DATASET RECORDS START

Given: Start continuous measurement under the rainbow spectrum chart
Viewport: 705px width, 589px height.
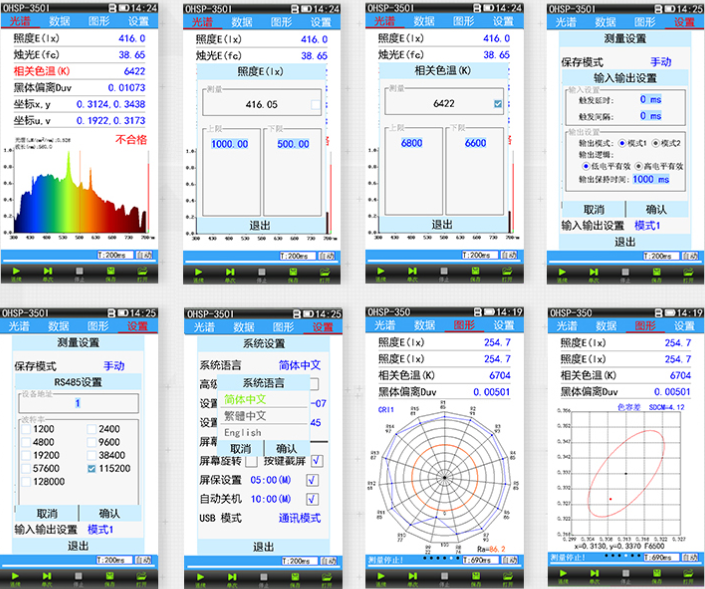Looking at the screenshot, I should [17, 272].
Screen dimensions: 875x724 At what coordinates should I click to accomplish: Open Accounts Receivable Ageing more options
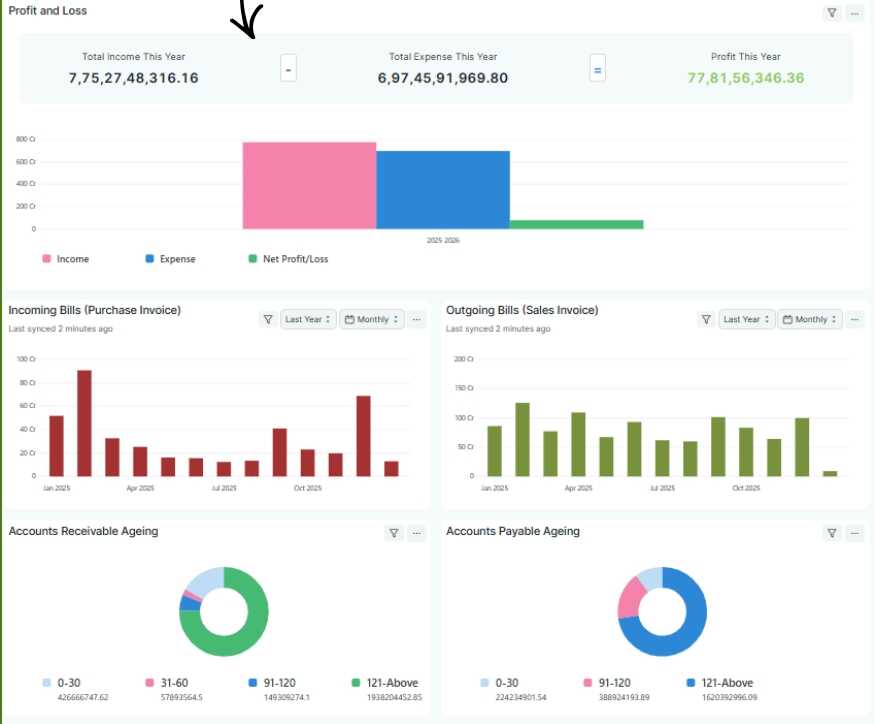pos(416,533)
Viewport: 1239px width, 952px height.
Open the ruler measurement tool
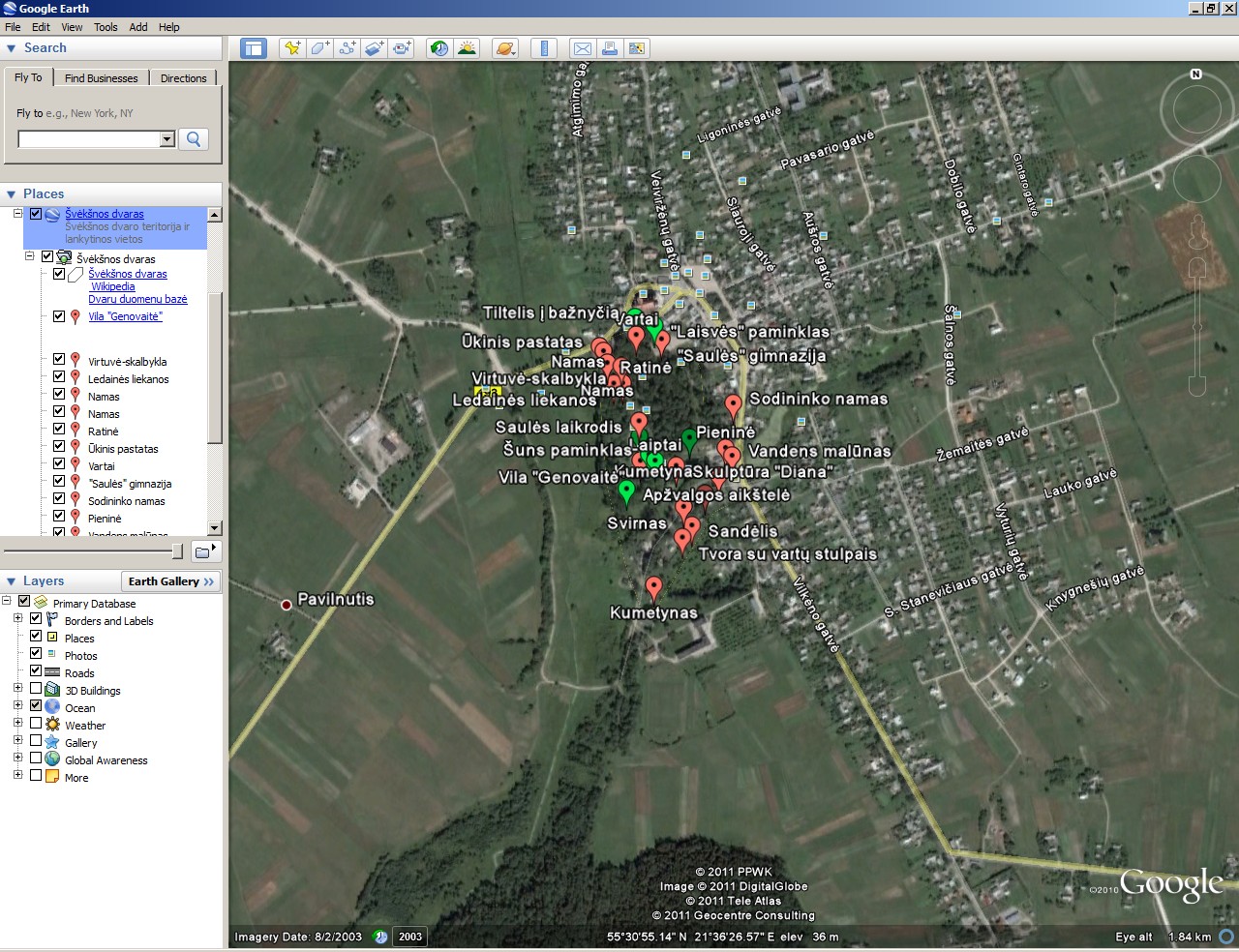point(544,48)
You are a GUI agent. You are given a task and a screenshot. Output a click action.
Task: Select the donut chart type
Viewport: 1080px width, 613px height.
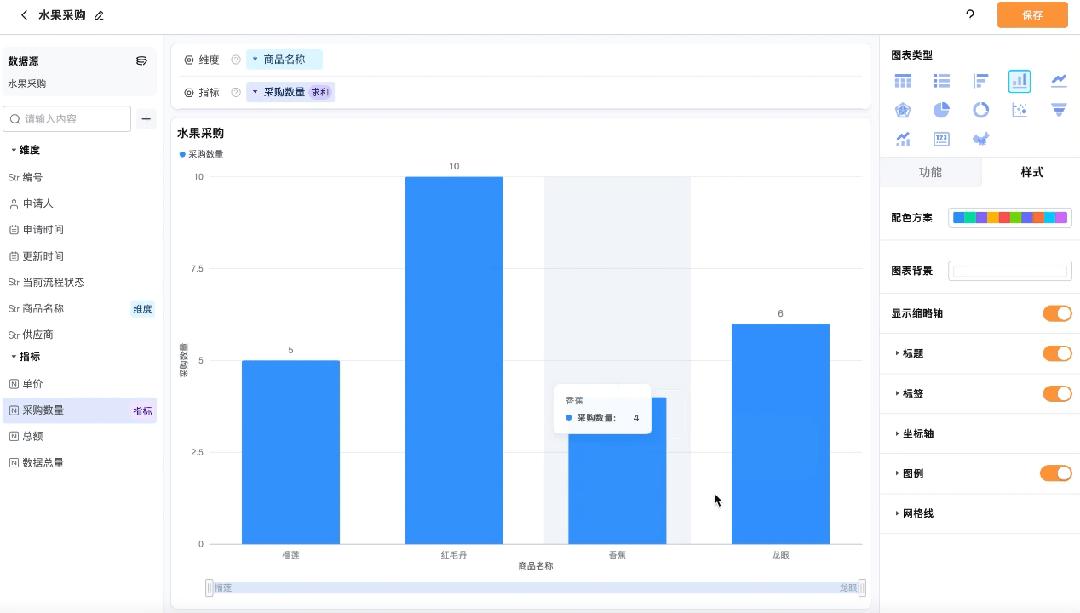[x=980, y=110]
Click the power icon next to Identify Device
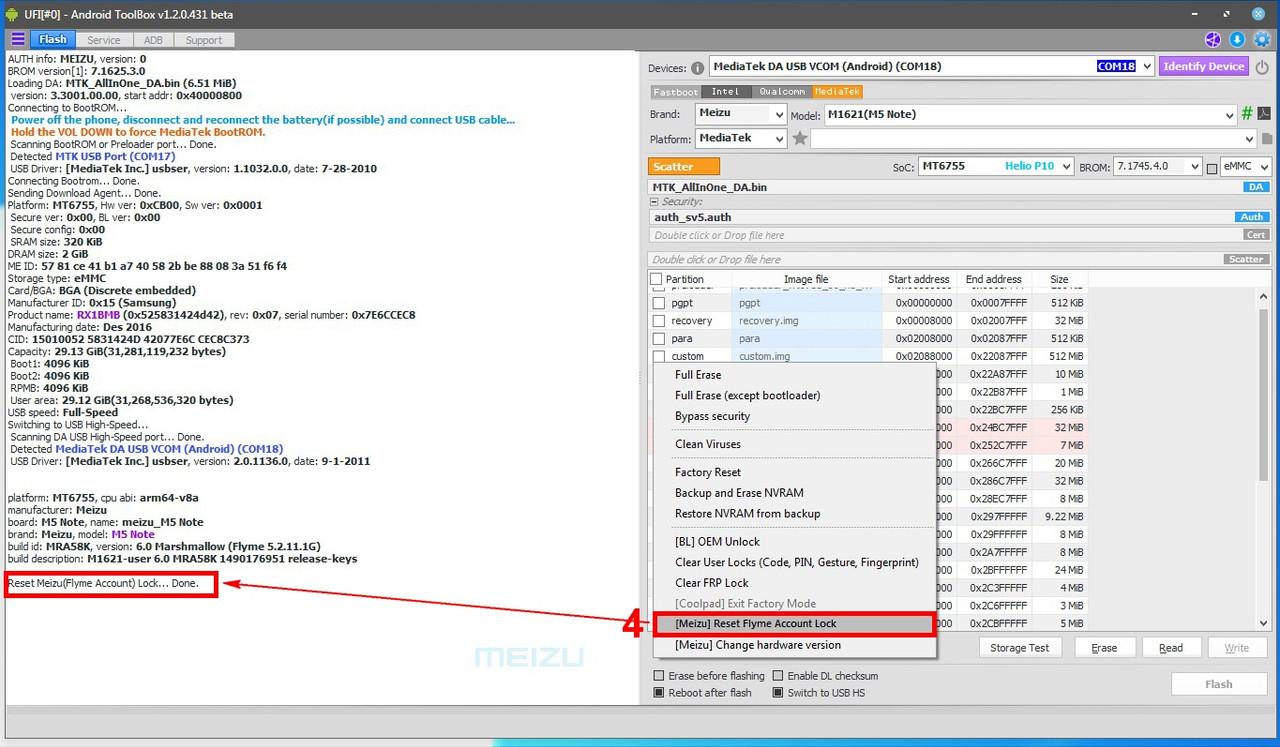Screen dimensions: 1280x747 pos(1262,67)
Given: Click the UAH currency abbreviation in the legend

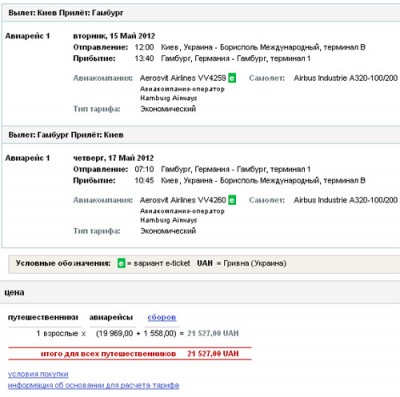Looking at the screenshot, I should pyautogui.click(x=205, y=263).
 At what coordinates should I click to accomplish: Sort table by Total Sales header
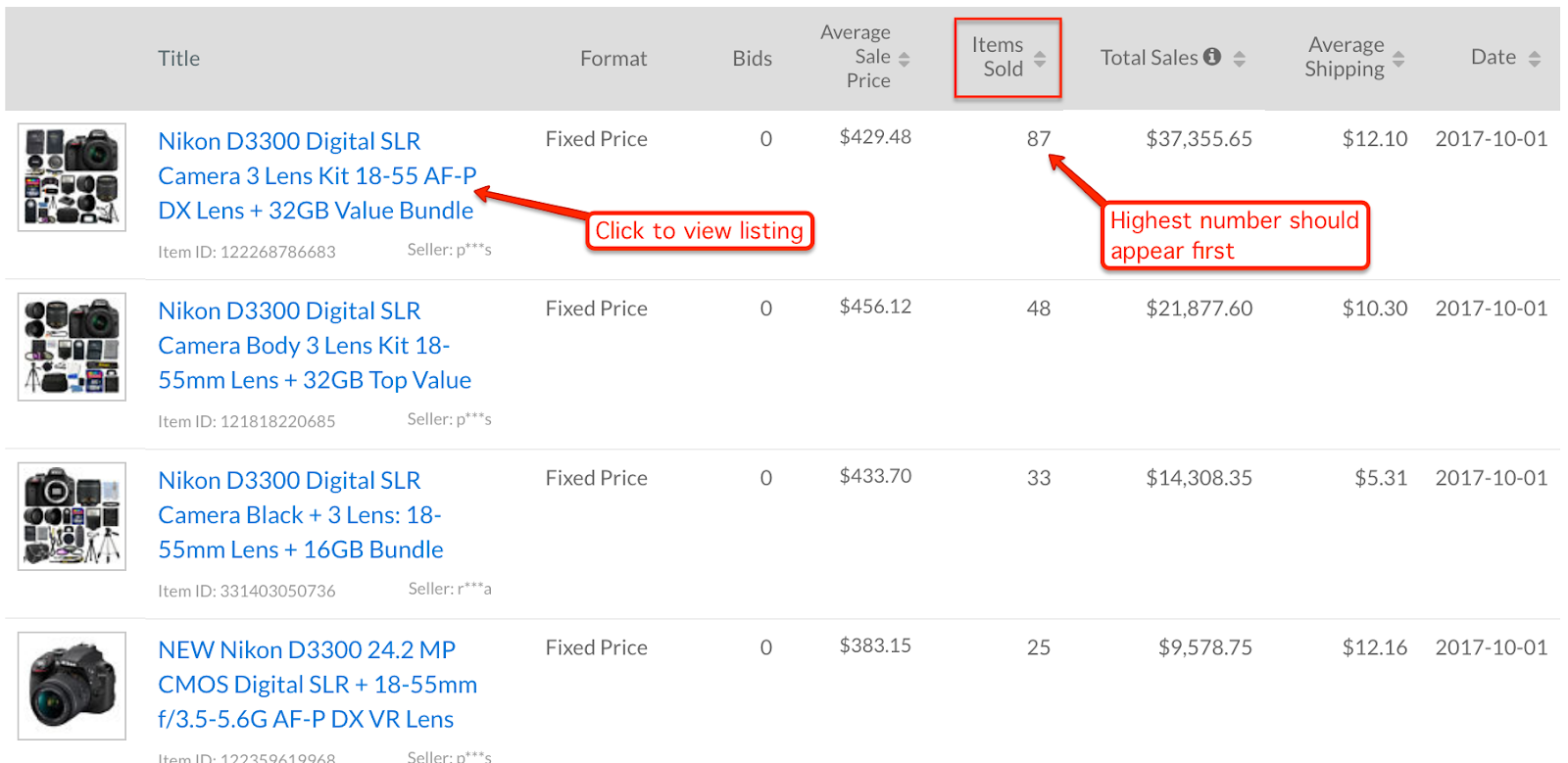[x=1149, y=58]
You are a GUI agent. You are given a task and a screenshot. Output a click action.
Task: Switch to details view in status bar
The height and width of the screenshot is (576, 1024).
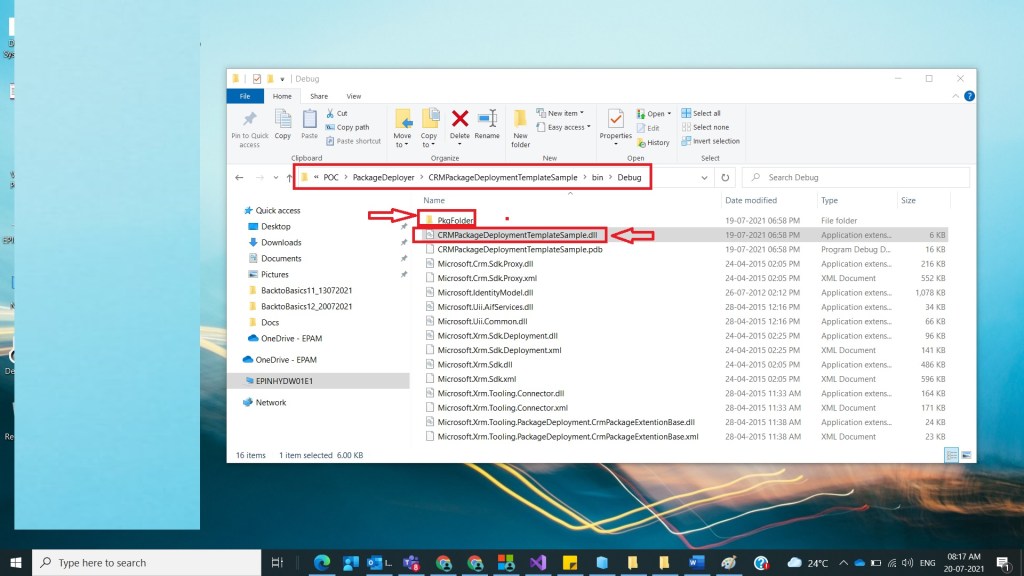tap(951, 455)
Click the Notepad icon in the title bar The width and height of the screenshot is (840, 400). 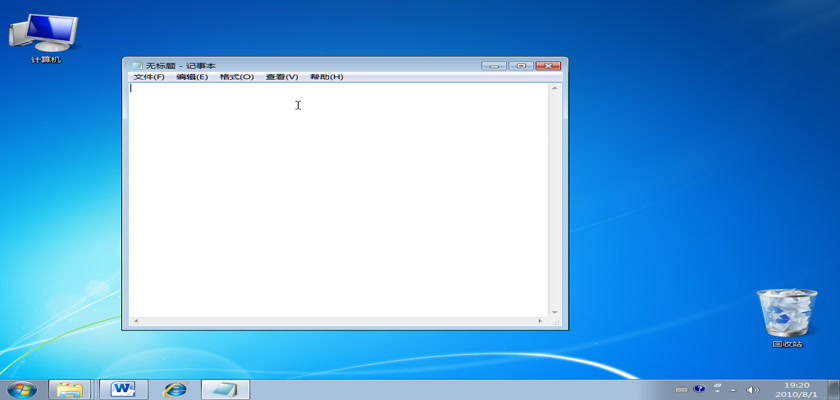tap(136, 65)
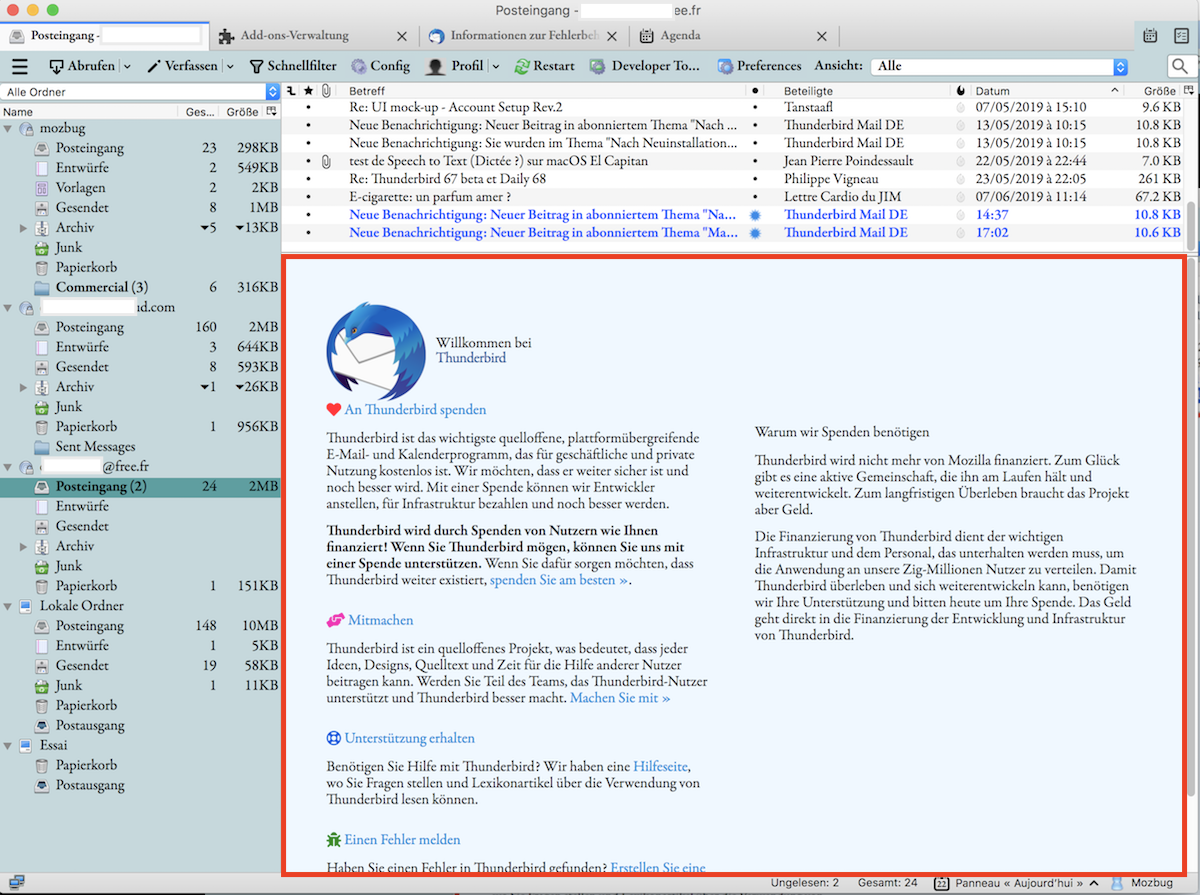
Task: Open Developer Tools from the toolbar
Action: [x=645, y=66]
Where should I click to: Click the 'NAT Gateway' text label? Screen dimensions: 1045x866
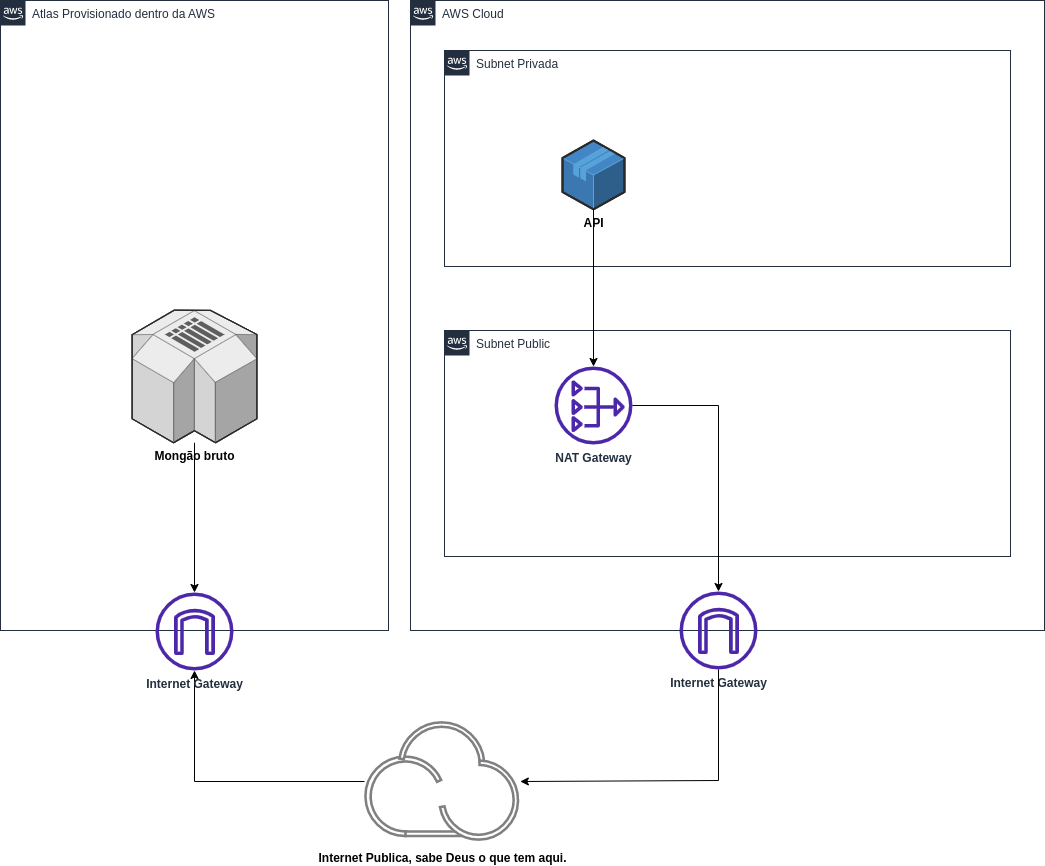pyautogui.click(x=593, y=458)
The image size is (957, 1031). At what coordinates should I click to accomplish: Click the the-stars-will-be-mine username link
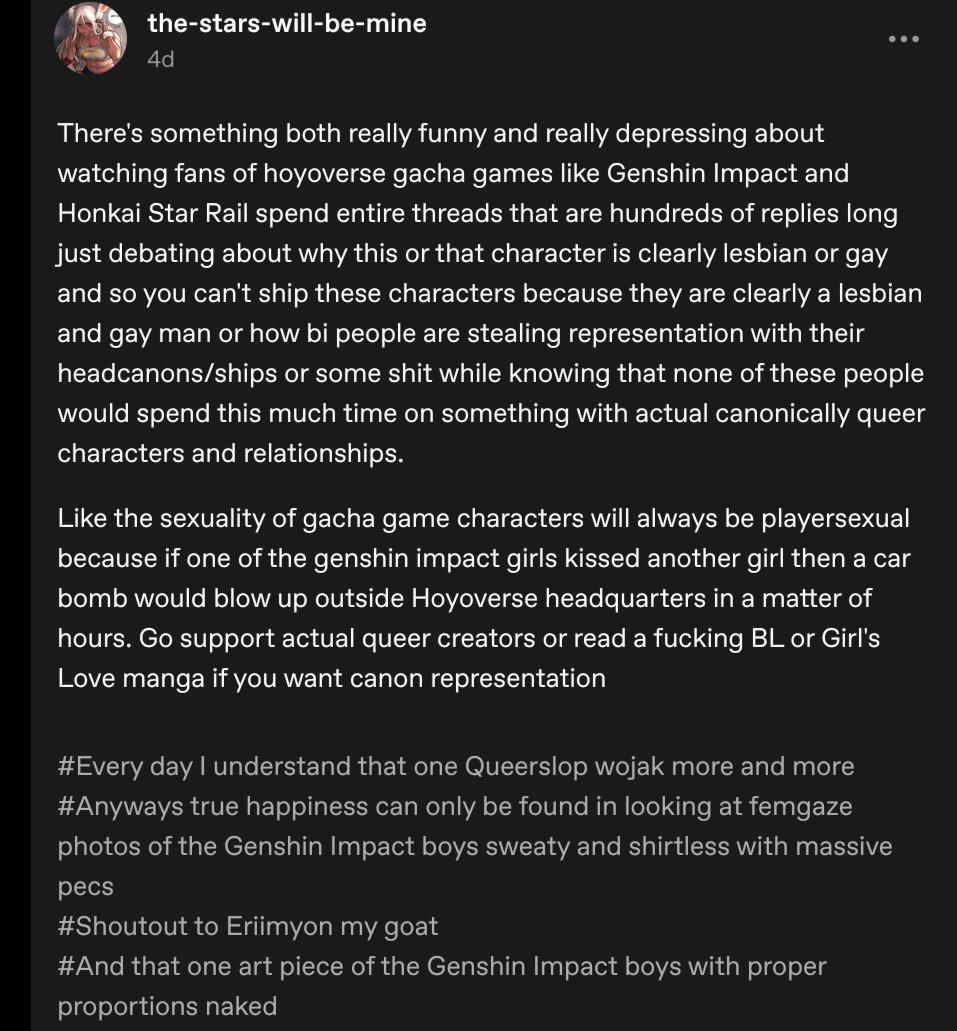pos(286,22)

DATASET RECORDS END

* _INSTRUCTIONS FOR THE TASK_
Set down, word for word, only the lines running from the line with "The image size" through the final line of the entries above, omitting all pictures.

* _RESULT_
The image size is (957, 1031). At what coordinates should I click to accomplish: Click the the-stars-will-be-mine username link
pos(286,22)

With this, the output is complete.